[WHAT YOU WILL DO]:
Gather every line in the material that contains the string "detection", matching case exactly.

========

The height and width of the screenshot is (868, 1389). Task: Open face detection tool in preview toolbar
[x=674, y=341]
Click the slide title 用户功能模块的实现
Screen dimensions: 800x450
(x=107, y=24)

========

[CORRECT RESPONSE]:
The height and width of the screenshot is (868, 1389). Task: Open face detection tool in preview toolbar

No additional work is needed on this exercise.